PASSAGE TO READ
Relation to tinyspec

This is a fork of tinyspec, which was an experiment in trying to make the smallest useful FFT synthesizer. This version adds live-coding support via cling, among many other handy features, and at this point it barely resembles the original tinyspec project. Cling is quite large and only officially supports a few distros (but probably works elsewhere), so if you don't want to use it, you can still use this repo to compile your hacks into a standalone executable, without live-coding support.

Setup (easy)

The easiest way to get tinyspec up and running is by using Docker. See the docker directory for details.

Setup (advanced)

More adventurous users can install tinyspec-cling natively for improved latency and flexibility.

Prereqs

Download an appropriate cling package from https://root.cern.ch/download/cling/ and extract it to a directory called cling_bin. This official download page is occasionally inaccessible, so I also mirror a few builds on Google Drive here. (If you're using Arch, the Ubuntu 20.04 package gives some warnings but basically seems to work.) This step is not necessary if you don't want to use the live-coding support.

You will also need JACK Audio Connection Kit for audio output, and FFTW3 for synthesis.

On ubuntu you can install prereqs with

# apt-get install git clang libc6-dev binutils jackd2 libjack-jackd2-dev libfftw3-dev libzip-dev

JACK requires some configuration to get running, which can be quite significant depending on your setup. There are many tutorials online to help you get it set up.

Running without live-coding support

This is the easiest way to get started and doesn't require a functioning cling installation.

DATA EXCERPTS
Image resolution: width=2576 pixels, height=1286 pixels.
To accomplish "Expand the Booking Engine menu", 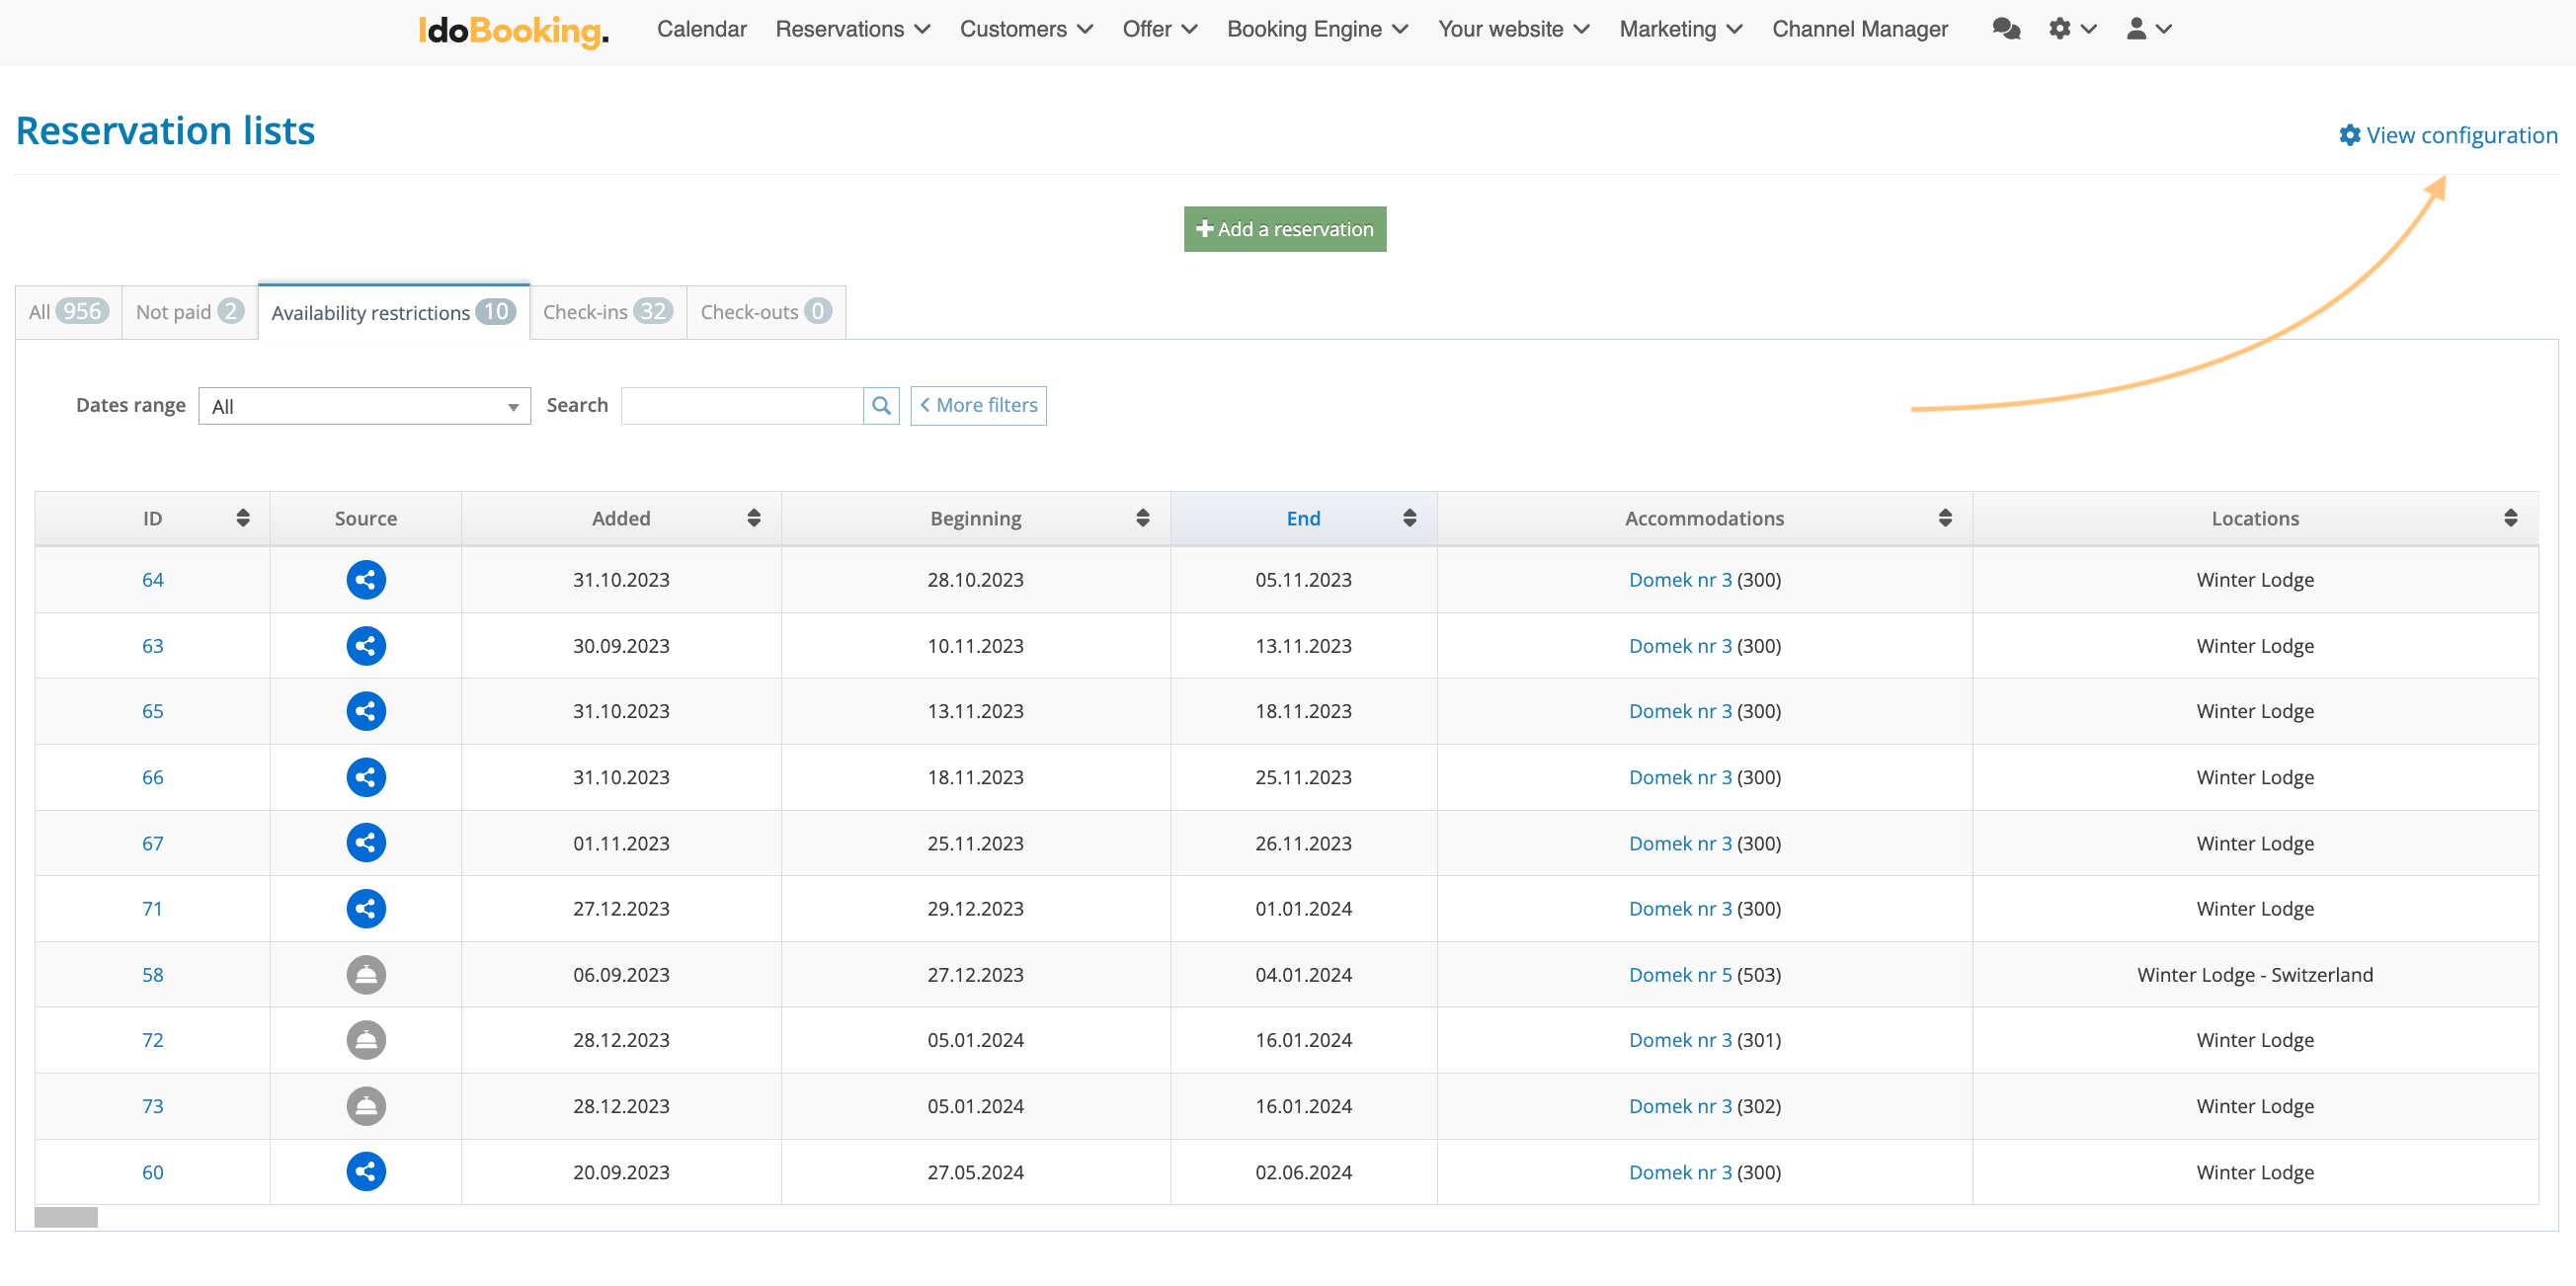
* * *
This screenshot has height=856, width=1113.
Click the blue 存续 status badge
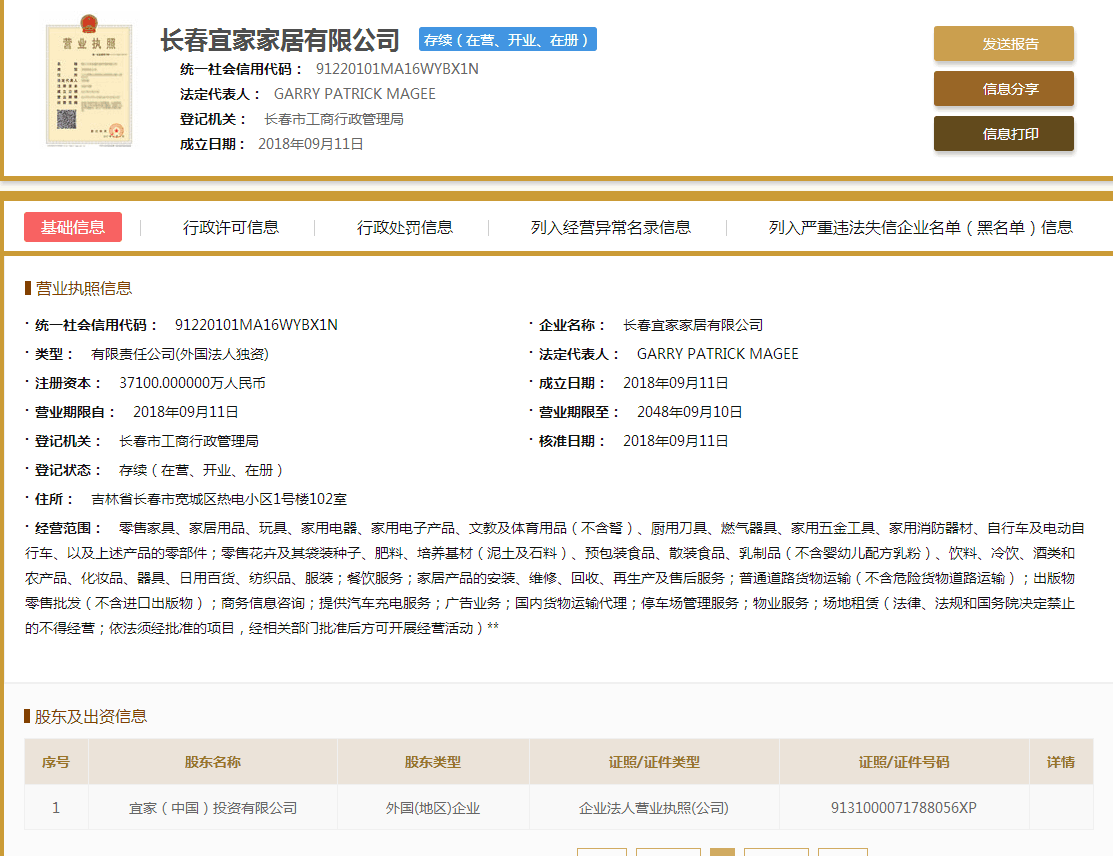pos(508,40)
--
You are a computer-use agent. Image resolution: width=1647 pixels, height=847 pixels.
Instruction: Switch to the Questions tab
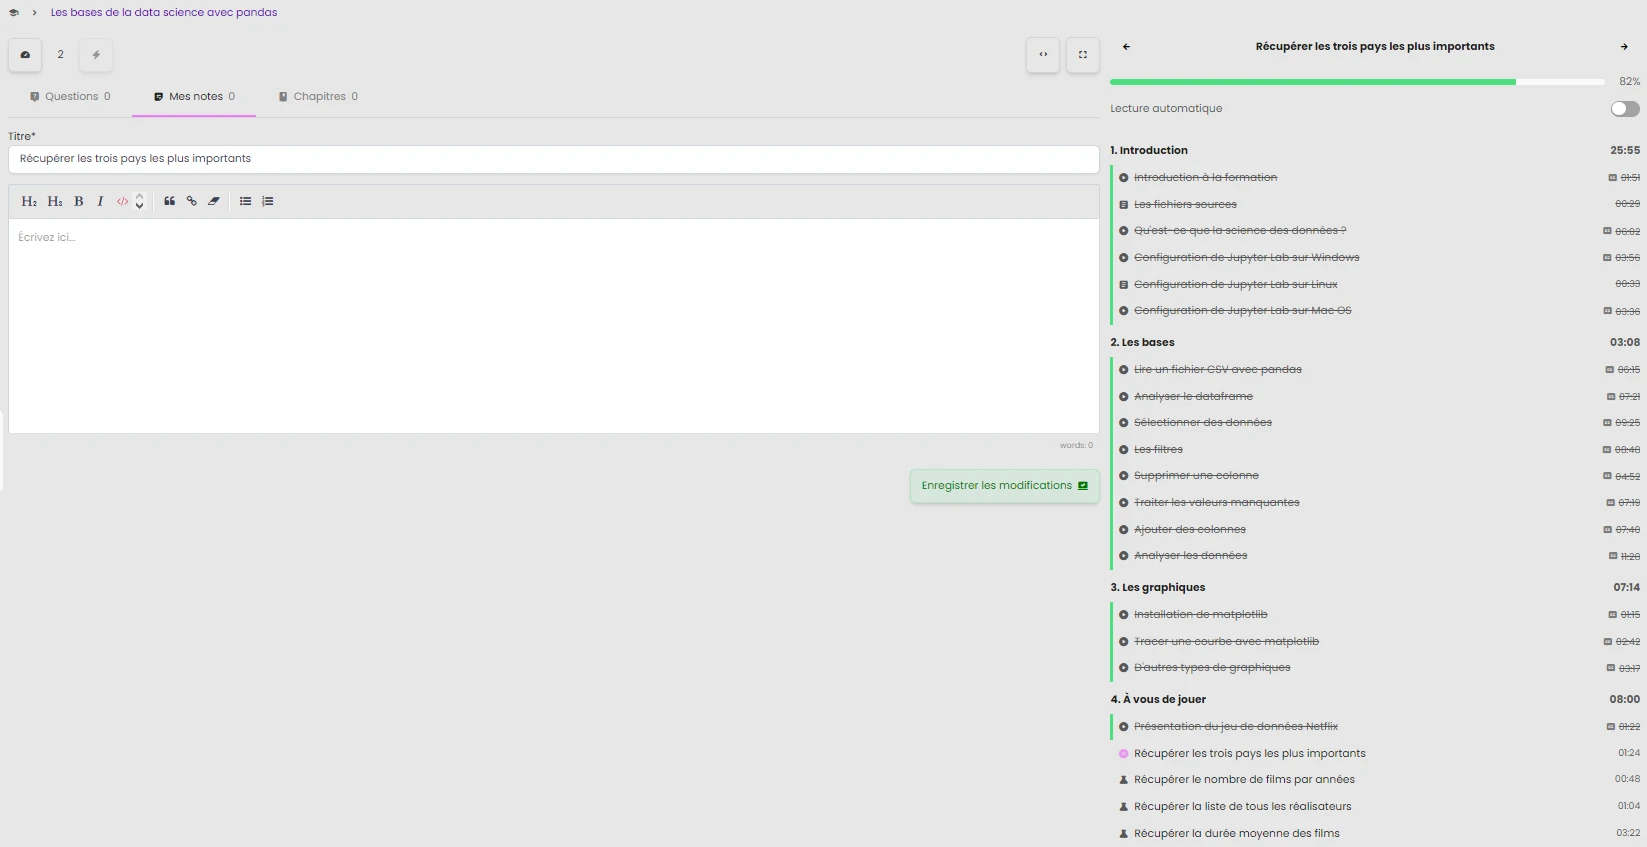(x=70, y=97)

STATED PROBLEM 1
Answer these questions about the tinyspec-cling text:
(a) What is the easiest way to get tinyspec up and running?
(b) What should the directory holding the extracted cling package be called?
(c) What is FFTW3 needed for?
STATED PROBLEM 2
Duplicate the part of the tinyspec-cling text that begins at the words "# apt-get install" and stops after "functioning cling installation.".
The entries above come from a separate source.

CORRECT RESPONSE 1
(a) Using Docker.
(b) cling_bin.
(c) Synthesis.

CORRECT RESPONSE 2
# apt-get install git clang libc6-dev binutils jackd2 libjack-jackd2-dev libfftw3-dev libzip-dev

JACK requires some configuration to get running, which can be quite significant depending on your setup. There are many tutorials online to help you get it set up.

Running without live-coding support

This is the easiest way to get started and doesn't require a functioning cling installation.